EXERCISE INSTRUCTIONS
Change "README.md" to "CHANGELOG.md" in the lines from the one with "has height=359, width=638." up to and including the one with "Looking at the image, I should click on (54, 320).", keeping all other text the same. Return only those lines, without the pictures.

AVAILABLE RECORDS
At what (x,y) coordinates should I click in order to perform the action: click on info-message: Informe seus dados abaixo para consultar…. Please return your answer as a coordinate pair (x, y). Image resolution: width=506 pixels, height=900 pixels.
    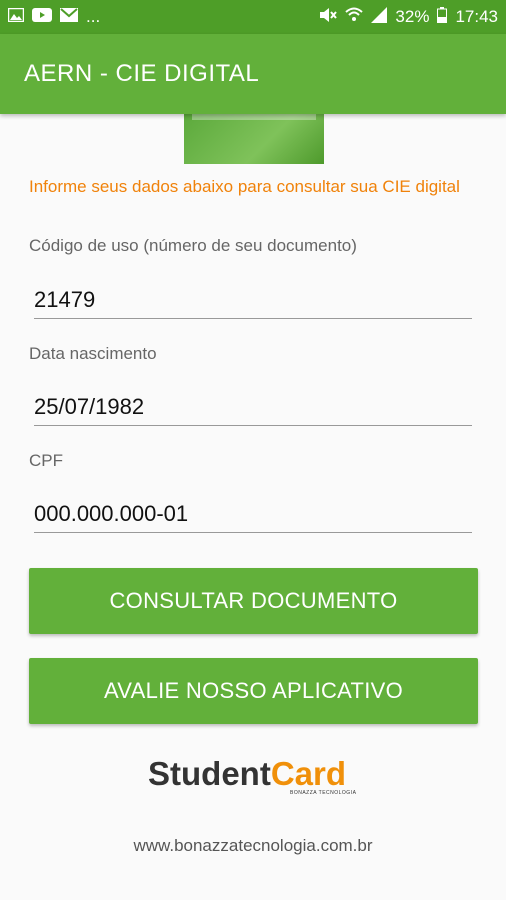
    Looking at the image, I should click on (244, 186).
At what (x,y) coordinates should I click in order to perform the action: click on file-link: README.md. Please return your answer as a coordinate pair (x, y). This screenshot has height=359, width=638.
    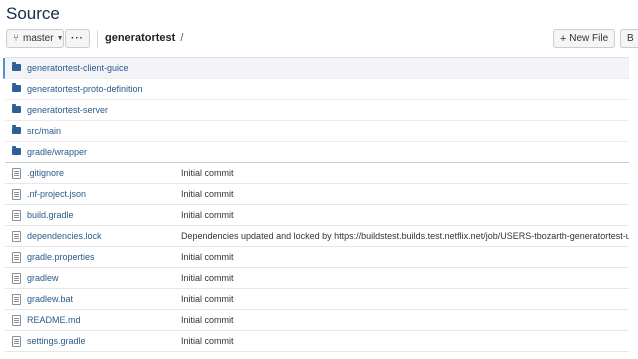
    Looking at the image, I should click on (54, 320).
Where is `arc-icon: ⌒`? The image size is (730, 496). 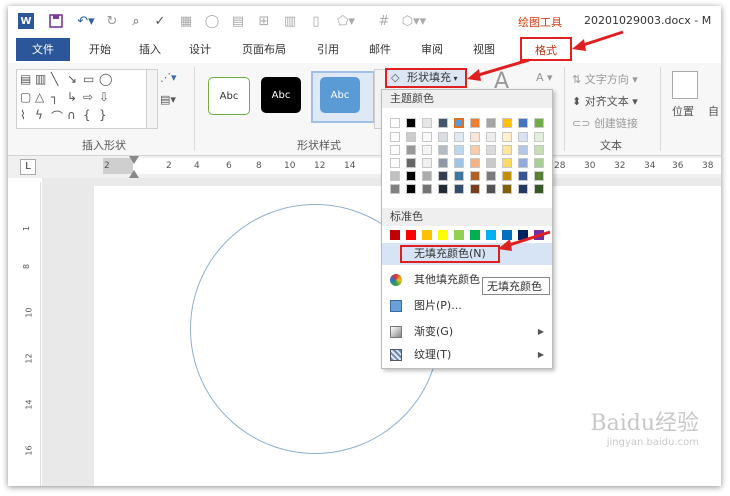 arc-icon: ⌒ is located at coordinates (57, 116).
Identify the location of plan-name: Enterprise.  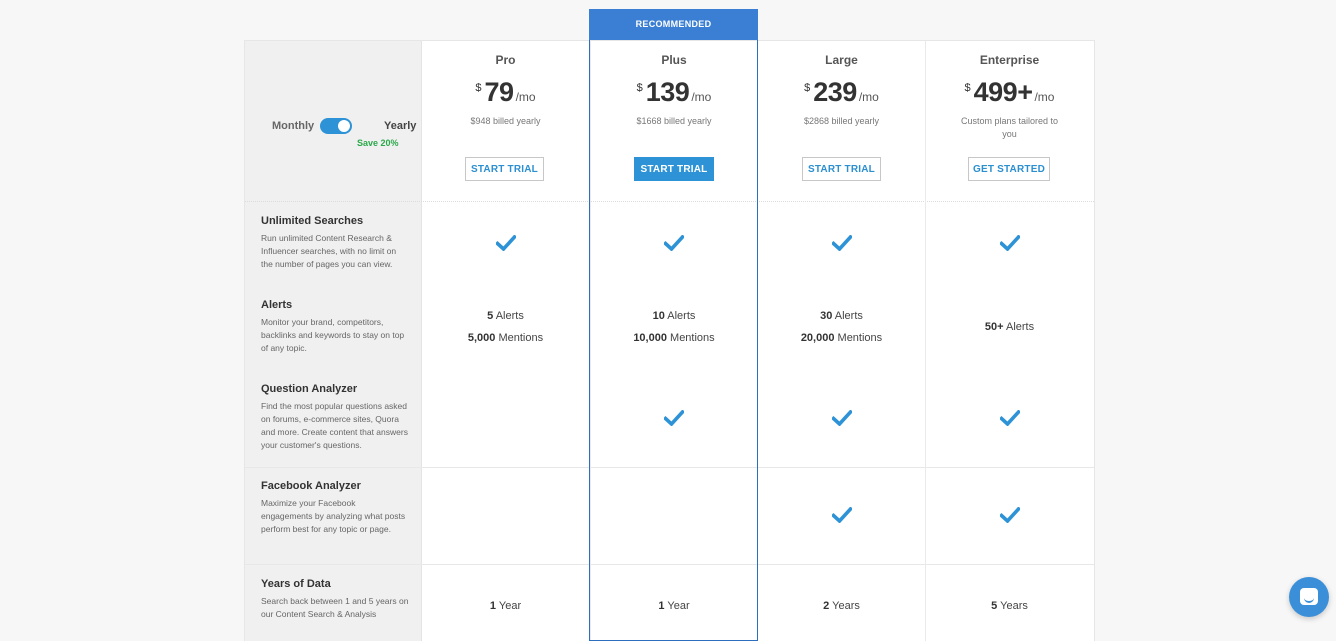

YOUR RESPONSE
At what (x,y) coordinates should I click in order to perform the action: click on file-link: CHANGELOG.md. Please return your answer as a coordinate pair (x, y). This screenshot has height=359, width=638.
    Looking at the image, I should click on (54, 320).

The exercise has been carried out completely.